安岡正篤先生のお勧めの書を来年の読書生活の参考にしよう。

 

 そこで自然、どうしても古今の書を読まなければならないことになります。

 ことに歴史的所産である古典に、より多く親しむことが必要であります。

 ところが、そうなってくると、欲をいえば限りがないもので、

 いかに天下人材稀なりといえども英雄・偉人はさすがに多い。

 が、とりあえず氣のつくに任せて皆さんに読まれてよいと思う書を

 お勧めすると、 国典では是非御歴代の詔勅、

 それから『古事記』『日本書紀』『古典拾遺』等は味読せねば なりません。

 日本人の親しんだ漢籍では、『小学』『孝経』から手をつけるのがよろしい。

 その次に四書を読む。『大学』『中庸』『論語』『孟子』。

 それから「孟子」に対して「荀子』。
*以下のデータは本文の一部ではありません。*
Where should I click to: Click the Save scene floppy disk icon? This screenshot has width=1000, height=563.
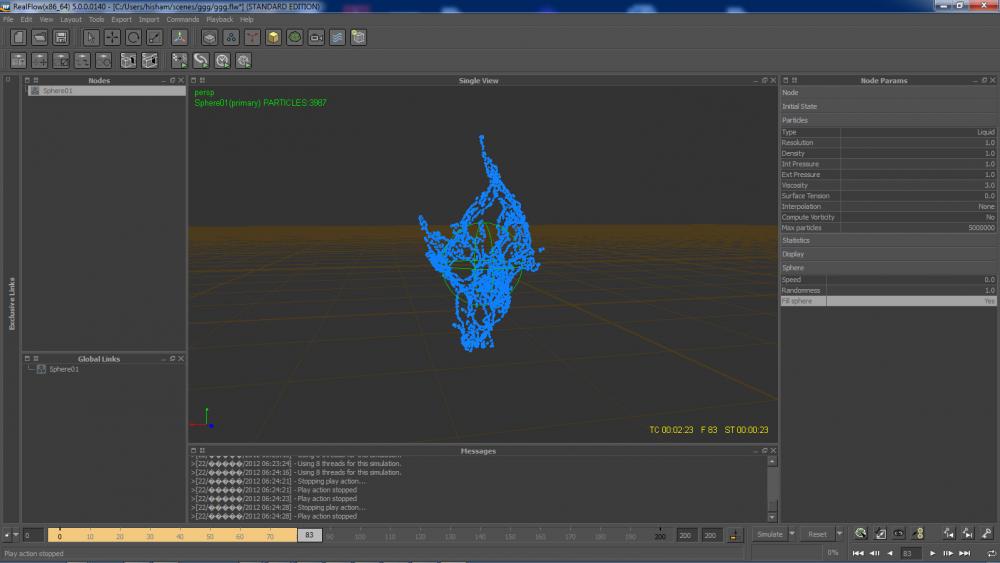click(x=61, y=37)
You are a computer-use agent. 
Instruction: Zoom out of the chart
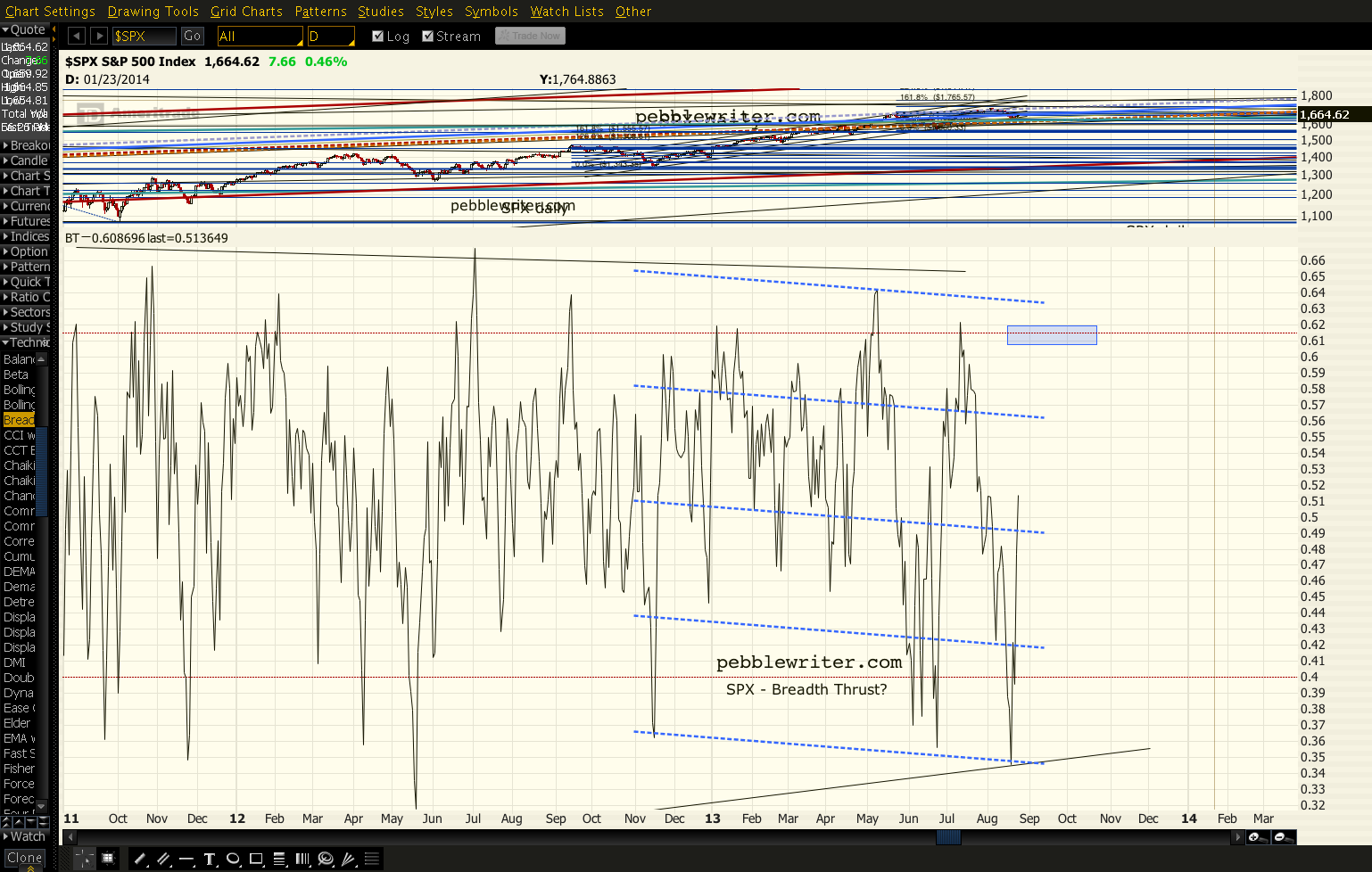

『論語』と併せて

 『孔子家語』を読む もよろしい。五経の中では「礼記』。

 五経は皆読みたいが、ことに「礼記』をお読みなさい。

 それから「左伝」「書経」「詩経』『易経』。

 これは根氣よく読み味わうことです。

 解っても解らなくとも、何回も読むうちには自然に解ってくる。
 その後で『老子』『荘子』を参考するもよろしい。

 近代のものでは、日本に普及した『近思録」』『伝習録』。

 『唐宋八家文」「菜根譚』『古文真宝』なども面白いでしょう。

 仏書では、「四十二章経』を読んでご覧なさい。

 これはシナ仏教の『論語』や『老子』にも比すべきものです。

 『法華経』『勝鬘経』『維摩経』、これらは日本仏教の根本経典であります。

 歴史の方に移って、

 一通り日本史、東洋史は大体心得ておく必要があります。

 どうも鎌倉時代が先だか、室町時代の方が後だか

 分からないようでは困ります。

 漢と唐との前後も忘れた識者も少なくありません。

 『史記』も必読すべきこと欧洲の『プルターク英雄伝』に

 おけるがごときものです。

 『十八史略』もよろしい。

 私は『十八史略』のような日本史略を読みたいと思っております。

 それから、長いものだが「資治通鑑」を暇をこしらえて

 是非読んでもらいたい。これは世界的名著といってよいでしょう。

 それから『太平記』『平家物語』『神皇正統記』など。

 寒山詩 古文真宝 万葉集 机に置きぬ 読まずともよし(寒川順) 

 という面白い歌もあります。

 子供のためにもやはり『日本外史』「日本政記」『中朝事実』などよろしい。

 外国のもので、バイブルはやはり通覧すべきものです。

 エマーソン、カーライル、ゲー テ、モンテーニュ、アミエル、ヒルティーなどは

 親しみたいものです。なかんずく『プルターク英雄伝』と

 セネカは必読書でしょう。

 「集」に入っては、また限りがありませんが、

 少なくとも国学諸大家のもの、

 藤原惺窩・ 山鹿素行・中江藤樹·熊沢蕃山・佐藤一斎・広瀬淡窓・

 三浦梅園・山田方谷のものなど手に入りやすく、

 世にも知られて、是非ご覧になっておくべきです。

 それから二宮尊徳、なお、この二宮尊徳と併せて

 皆さんにお勧めしたいのは、千葉の大原幽学という人です。

  この人はことに農士道—郷学の立場から深く注意すべきです。

 尊徳は豪傑型農士だが、 幽学は哲人型の郷長老です。

 尊徳は権力的背景があり、世の中に知られておりますが、

 幽学は知られておりません。

 不遇と悲劇に終わったが、藤樹・尊徳・幽学の三人は、

 郷学三 先生というべきでしょう。

 本屋など覗いて、こういうものがあったら

 飯を抜きにしても求めることです。

 この頃の書生はどうも貧囊を倒さにして書を買わない。

 たいていはハイキングとかカフェーとかの

 費用の残りでないと本を買わぬ。そんな心がけでは駄目です。

 それから明治維新の哲人・英雄の遺書は是非読みたいものであります。

 中でも吉田松 陰・西郷南洲・佐久間象山・横井小楠・藤田東湖・

 橋本景岳(左内)・真木和泉——こういうような維新の求道的志士の

 遺著などはできるだけ集めて読むとよろしい。

 いい加減な学者のものよりよろしい。

 まだまだいくらでもあるが、縁に従ってやるべきであります。

 

読みたい本がたくさんある。

一日一冊でも全然足りない。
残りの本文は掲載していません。